Если в роковом увядании нашей жизни воспоминание о молодых и ранних днях само по себе волнует и томит, то противоположность между счастьем прошлого и скорбью настоящего совсем уже разрывает сердце на части. И в ссылке, сырою, холодною ночью, на рыжем глинистом берегу ворчащей реки, неутешно рыдает молодой татарин, вспоминая свою родную Симбирскую губернию, свою Волгу, свою красивую, застенчивую жену, которая будет теперь «ходить по деревням с открытым лицом и просить милостыню». Или бессрочно-отпускной рядовой Гусев умирает в чуждых водах Тихого океана, и в бреду грезится ему родная деревня на севере («Боже мой, в такую духоту какое наслаждение думать о сне и холоде!»), вспоминаются ему дети-племянники, катающиеся на санях, девочка Акулька, которая распахнула шубу и выставила ноги: «глядите, мол, люди добрые, у меня не такие валенки, как у Ваньки, а новые»…

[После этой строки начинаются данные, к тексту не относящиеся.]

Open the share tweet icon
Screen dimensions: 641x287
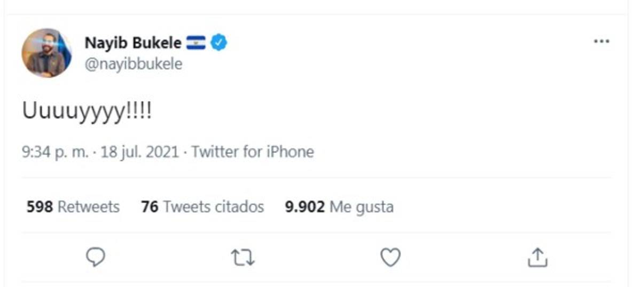coord(537,257)
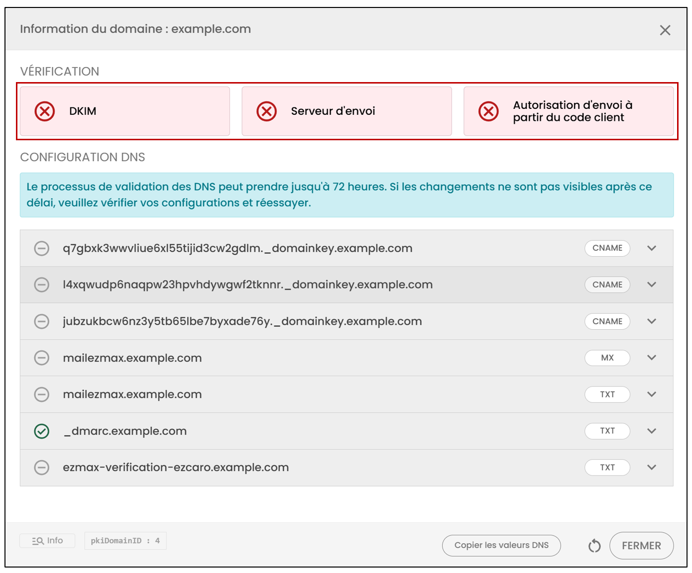Click the DKIM red error icon

[x=45, y=111]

Сердце человека обречено на то, чтобы разрываться. Оно не только, по слову немецкого поэта, не имеет голоса в зловещем совете природы, но даже и вне стихии, в своих человеческих делах, бьется болью. Ибо жизнь, как она и отразилась в книгах Чехова, представляет собою обильный выбор всякого несчастия и нелепости. Чехов показал ее в ее смешном, в ее печальном, в ее трагическом обликах. У него есть ужасы внешнего сцепления событий, капризные и страшные выходки судьбы; у него еще больше незаметного внутреннего драматизма, имеющего свой источник хотя бы в тяжелом характере человека, – например, в злобной скуке того мужа, который запретил своей жене танцевать и увез ее домой в разгаре веселого уездного бала. Вообще, вовсе не должна разразиться какая-нибудь особая катастрофа или тяжелая «воробьиная ночь» жизни, вовсе не должна произойти исключительная невзгода, для того чтобы сердце исполнилось тоски. Чехов занят больше статикой жизни и страдания, чем их бурной динамикой. В самом отцветании человеческой души, в неуклонном иссякновении наших дней, таится уже для него горький родник страдания, и разве это не горе, что студент Петя Трофимов, недавно такой цветущий и юный, теперь носит очки, и смешон, и невзрачен и все говорят ему: «отчего вы так подурнели? отчего постарели?»…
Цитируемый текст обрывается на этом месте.